> **Document segment**:
----
Although we live in a nonstop pop world of ant-sized attention spans, for most bands artistic growth still tends to happen gracefully and gradually over the span of several albums. Generally it's a long, slow arc, and rarely does an act go from the simple charms of Surfin' Safari to the grand aspirations of Pet Sounds in the downtime between a mere two releases. Thus, when a still-young band—the members only in, say, their late 20s—manages to successfully reinvent their sound with the arrival of their second record, it's a truly gratifying surprise. And that's precisely what's occurred with New Paltz outfit Breakfast in Fur, as the contrast between their 2011 eponymous debut, a jangly jumble of lo-fi dorm-room folk rock, and Flyaway Garden (Bar None Records), their new, epically scoped full-length, so colorfully plays out. At times, it doesn't even sound like both records were made by the same act.

"Our sound really started to change and we became a real band when we started playing live," explains singer and guitarist Dan Wolfe about what began as a home-recording effort. "We were living in Rosendale and playing at Market Market a lot, which was great. They let us do anything we wanted to there. That was after most of the music on the first record had been recorded, and by then I'd already been writing songs for a while."

A long while. Wolfe, the band's singer, rhythm guitarist and main songwriter was raised in Syracuse and introduced to music via his older brother, a bass player in fusion and jam bands. "The jam band thing was really big there because of the college [Syracuse University]," Wolfe says. "There was also a big hardcore punk scene, but I didn't really get into that music until I was in college, which I guess is really late for someone to get into punk." Hearing Radiohead in high school inspired him to write his first songs, but Wolfe didn't get serious about composing until he'd moved into a friend's laundry room in Ithaca and acquired an old Tascam four-track recorder. There, influenced by the bands associated with the Elephant 6 collective—Neutral Milk Hotel, the Apples in Stereo, the Olivia Tremor Control—he holed up and went to work, developing a similar style of basement psychedelia. In the summer of 2007, after an interim in Albany to study art, Wolfe matriculated to SUNY New Paltz to major in English, and the next chapter of Breakfast in Fur's hirsute history began.

Not long after his arrival, Wolfe heard painting student Kaitlin Van Pelt sing in a performance of Orff's Carmina Burana and later met her at a campus party. "Dan was starting to work on the music that ended up being on the Breakfast in Fur EP then, and he asked me if I'd sing on it," says the Long Island-reared vocalist and keyboardist, who'd been schooled in folk and country by her parents. "So we started hanging out, playing and listening to music. We watched [D. A. Pennebaker's 1967 Bob Dylan documentary] Don't Look Back together, and Dan turned me on to [Harry Smith's seminal 1952 compilation] the Anthology of American Folk Music. Hearing that had a really big effect on me." The connection between the couple was deeper than Wolfe had sensed at the outset. "I originally wanted to call the band the Green Typewriter, after an Olivia Tremor Control song, which I thought was a pretty obscure reference," he says. "And [Van Pelt] knew the song! I thought that was really cool."
----
> **Task instructions**:
**A)** In the article on Breakfast in Fur, what city was Dan Wolfe raised in?
**B)** Please pick up the article on Breakfast in Fur after its final sentence and write the next part.

> **Dataset extract**:
----
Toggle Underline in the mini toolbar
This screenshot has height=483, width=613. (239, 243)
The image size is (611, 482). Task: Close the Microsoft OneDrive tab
----
> **Results**:
**A)** Syracuse.

**B)**
Eventually Wolfe drew on his art background, naming the project for Surrealist Meret Oppenheim's 1936 sculpture of a fur-covered cup, saucer, and spoon. Guitar player Michael Hollis was Wolfe's roommate at the time he and Van Pelt were layering tracks in his home studio. Before long, Hollis was contributing to the recordings and urging Wolfe to perform the music live. One of the guitarist's fellow jazz studies majors, drummer Chris Walker, was roped in, along with a constantly morphing cast of other players that turned Breakfast in Fur into more of a collective than the pared-down unit it currently is (the group's ranks have at times swelled to as many as 10 players). "It's sort of the nature of a being a band in a college town," muses Wolfe. "Members come and go." The early, communal edition of Breakfast in Fur did its Rosendale residency and further figured out its sound by performing at other local venues. The group's self-titled EP, comprising six whimsical, intimate tracks featuring toy instruments, clinking percussion, and hushed vocals, initially appeared as a handmade CD-R given away at gigs and via counter displays at New Paltz record stores. One copy was snapped up by the entrepreneur behind Washington, D.C.'s Analog Edition label, who loved the music enough to rerelease it on 10-inch vinyl.

The band began making the trek down to play venues in Brooklyn and the Lower East Side, gaining attention with its ramshackle, psychedelic indie-folk sound, and recorded three cuts for New Paltz label Team Love's 2012 compilation, Die Pfalz. "Nate Krenkel from Team Love has been really supportive since when we first started playing out," Wolfe says. "And, really, the whole scene has. It's not competitive here, like it is in bigger cities. Bands help each other out." Again recorded in Wolfe's home studio (with outside assistance from Kevin McMahon of Marcata Recording and Dean Jones of No Parking Studios), Flyaway Garden sees the group maintaining its strong melodic hooks while lessening its previous, cabin-bound acoustic folk textures in favor of a sprawling, more electrified sound that takes in the edgy postpunk of Joy Division and My Bloody Valentine and the panoramic pop symphonies of Phil Spector.

It's a direction that caught the ear of Accord resident Rob Norris, the bassist of 1980s Hoboken, New Jersey, legends the Bongos, the all-star East of Venus, and Hudson Valley bands Tulula! and Living with Elephants. "I'm friends with Mike [Hollis], and he'd play me the stuff that they'd been recording," says Norris, who recommended his old Hoboken friend Glenn Morrow of Bar None Records check out his younger neighbors. "It had men and women playing together, which I always enjoy, and it was like everything good about the '80s wrapped up into one band. I heard a big Feelies influence, which I knew Glenn would also love because the Feelies are so important to Bar None. He wanted to sign them right away. I felt like a proud father."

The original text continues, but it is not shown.